Career development

How To Write a Technical Paper That Stands Out

The key element in the process is to write a good abstract. A good abstract that flows well will really make it or break it for your ultimate paper selection.


Having a technical paper accepted into an event can be a career booster for many people. In this discussion, technical paper expert Sunil Kokal shares some of the key components of a technical paper, basic methods of writing it, and just why writing one is important.

Kokal is a principal scientist at Saudi Aramco. He has written more than 150 technical and 60 journal papers. He's also authored chapters for the SPE Petroleum Engineering Handbook, and is currently on the JPT Review Board.

When did you write your first technical paper?

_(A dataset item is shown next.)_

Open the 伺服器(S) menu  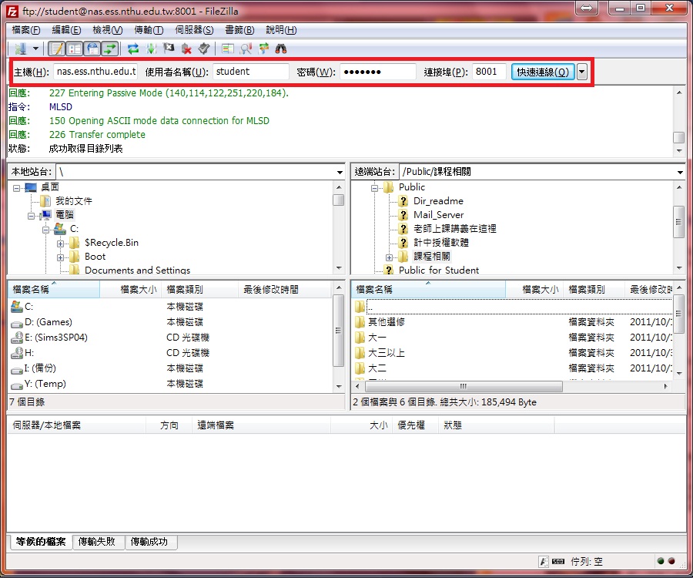194,30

Oh, that reminds me going a long time back, in 1983. I still remember that it was an American Institute of Chemical Engineers conference in Vancouver, Canada. And I was in my first year into my master's thesis at the University of Calgary. The topic was two phase flow in pipes. I was scared, and I was anxious. However, people liked my story. And that started my journey into the realm of writing, and specifically writing technical papers.

For many of us, when we first dive into a new experience, there is anxiety and the stress. Would you advise people to just do it to get over that? It sounds like that worked for you.

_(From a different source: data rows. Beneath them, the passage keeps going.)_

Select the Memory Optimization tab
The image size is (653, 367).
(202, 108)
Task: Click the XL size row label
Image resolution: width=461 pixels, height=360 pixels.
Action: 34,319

You know, every time that we move into our non-comfort zone, there's always some degree of anxiety and anxiousness. And you're scared but I think the most important thing that I learned from my experience was just to get into it. Sometimes we think that it is very hard. But once you actually get down to it, actually write down the paper and actually go and present to an audience, you enjoy that experience. So the best thing to do is to understand that you are working out of your comfort zone, and it is good for you.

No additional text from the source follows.